For health insurance to be effective, different aspects must be put into consideration. Universal coverage is a basic element of health insurance. Health insurance should cover majority of citizens in a particular country. In addition, health insurance should be continuous. Continuity allows early detection of a disease and uninterrupted treatment.
Moreover, health insurance should be affordable to low income families and individuals (Gunnar, 2006).Affordability includes incentives, inflation controls and cost to offer cost-effective services.
As a result, health insurance can be accessible to low-income individuals and families. Health insurance should promote health and well-being of those it covers. It should include mental health and preventive services. These elements can be summarized as: efficiency, effectiveness, patient-centered services, timeliness and equity (Quadagno, 2005).
There are several associated with the use of employment based coverage. Quadagno states (2005) that research has made it evident that it is always cheap for a worker to get a health insurance through his employer than doing it himself. It is because the employer can negotiate prices with issuers because he represents many workers.
This also becomes easy for the insurance company because it spends less per person as compared to insuring an individual. It is an advantage to the issuer in that the financial risks are spread over a group of people. In addition, the program ensures delivery of quality healthcare services. As a result, innovativeness is a key element in this program.
Employer based health insurance has drawbacks too. First, all citizens cannot have access to it because employers offer coverage to their employees only. In addition, if an employee decides to quit his job or resign he losses his coverage. In addition, the choices of healthcare plans are limited because the company intents to minimize the costs. Employer based insurance lacks universal coverage. As a result, the program lacks portability and benefits are not transferable (Quadagno, 2005).
There are basic elements which need to be incorporated in health insurance programs to ensure the poor and uninsured have access to insurance health. These elements should ensure services have the following characteristics: affordable, cost-shared, accessible, extended scope of benefits and financed.
The best way that has been known to provide health care to the poor and non insured is through provision of affordable premiums. Statistics show that nine out of ten of the uninsured families and individuals are classified as poor or low-income group (Gunnar, 2006).The premiums offered are expensive and this group of persons cannot afford to pay. Provision of affordable premiums can accommodate the poor and low-income persons (Quadagno, 2005).
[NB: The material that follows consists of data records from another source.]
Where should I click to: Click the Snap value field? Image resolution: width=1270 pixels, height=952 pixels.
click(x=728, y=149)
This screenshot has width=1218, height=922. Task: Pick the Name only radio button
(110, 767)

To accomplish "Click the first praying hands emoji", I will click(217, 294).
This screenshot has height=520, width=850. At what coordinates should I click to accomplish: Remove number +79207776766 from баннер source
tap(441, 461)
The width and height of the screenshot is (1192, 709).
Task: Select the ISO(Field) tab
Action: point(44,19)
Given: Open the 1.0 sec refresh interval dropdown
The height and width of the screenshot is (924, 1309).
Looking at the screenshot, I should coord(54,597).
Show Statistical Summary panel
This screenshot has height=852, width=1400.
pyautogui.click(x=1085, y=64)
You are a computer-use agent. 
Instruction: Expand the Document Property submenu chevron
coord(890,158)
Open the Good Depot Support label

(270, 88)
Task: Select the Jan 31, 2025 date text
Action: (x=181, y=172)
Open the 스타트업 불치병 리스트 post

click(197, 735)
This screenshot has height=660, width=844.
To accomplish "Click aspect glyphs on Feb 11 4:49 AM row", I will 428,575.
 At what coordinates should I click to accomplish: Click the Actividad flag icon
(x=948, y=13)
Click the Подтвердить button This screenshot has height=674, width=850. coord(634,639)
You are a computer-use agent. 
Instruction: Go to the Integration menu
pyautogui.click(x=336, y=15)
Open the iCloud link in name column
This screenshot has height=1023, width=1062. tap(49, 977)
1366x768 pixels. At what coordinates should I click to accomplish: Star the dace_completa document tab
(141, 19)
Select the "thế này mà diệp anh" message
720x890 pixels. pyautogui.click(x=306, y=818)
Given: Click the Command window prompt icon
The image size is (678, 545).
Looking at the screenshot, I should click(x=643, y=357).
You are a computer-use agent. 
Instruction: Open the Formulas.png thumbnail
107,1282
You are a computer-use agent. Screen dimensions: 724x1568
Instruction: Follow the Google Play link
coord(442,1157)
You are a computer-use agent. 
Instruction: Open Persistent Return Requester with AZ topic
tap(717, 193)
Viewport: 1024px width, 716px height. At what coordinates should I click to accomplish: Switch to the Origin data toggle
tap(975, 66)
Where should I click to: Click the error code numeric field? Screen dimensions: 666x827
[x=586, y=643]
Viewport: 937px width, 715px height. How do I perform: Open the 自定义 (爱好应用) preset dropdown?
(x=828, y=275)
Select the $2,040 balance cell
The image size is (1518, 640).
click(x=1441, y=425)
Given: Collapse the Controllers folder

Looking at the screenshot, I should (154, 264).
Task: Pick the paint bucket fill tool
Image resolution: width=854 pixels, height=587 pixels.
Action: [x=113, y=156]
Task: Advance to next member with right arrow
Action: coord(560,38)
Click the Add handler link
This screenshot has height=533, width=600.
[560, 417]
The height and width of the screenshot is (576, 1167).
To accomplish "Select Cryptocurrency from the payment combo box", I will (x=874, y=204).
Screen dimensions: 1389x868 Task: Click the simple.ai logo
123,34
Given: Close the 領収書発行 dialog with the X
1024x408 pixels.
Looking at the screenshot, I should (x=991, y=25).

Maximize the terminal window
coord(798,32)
Poor families and individuals are at high risk of being uninsured. In addition, this group of uninsured persons is in moderate or low income families. Cost sharing is essential in provision of health insurance to the poor and uninsured. The employers can contribute towards the payment of premiums for their employees. As a result, the poor can afford insurance premiums through cost sharing (Gunnar, 2006).
Stakeholders involved should review the existing health insurance programs to identify and address the gaps in accessibility of services. Insurance companies lack health insurance for children and the elderly (Gunnar, 2006). However, some insurance companies have revised eligibility of individuals to be covered to provide inclusive services.
Every citizen in a particular country should access health insurance. Services offered should be universal to ensure coverage of all citizens in a particular country. In addition, the scope of benefits should be reviewed to ensure all members of family are covered (Gunnar, 2006).
Gunnar, W. P. (2006). Fundamental Law That Shapes the United States Health Care System: Is Universal Health Care Realistic within the Established Paradigm, The Annals Health L., 15 (2), 151.
Quadagno, J. (2005). One nation, uninsured: Why the US has no national health insurance 5(3), 23-30.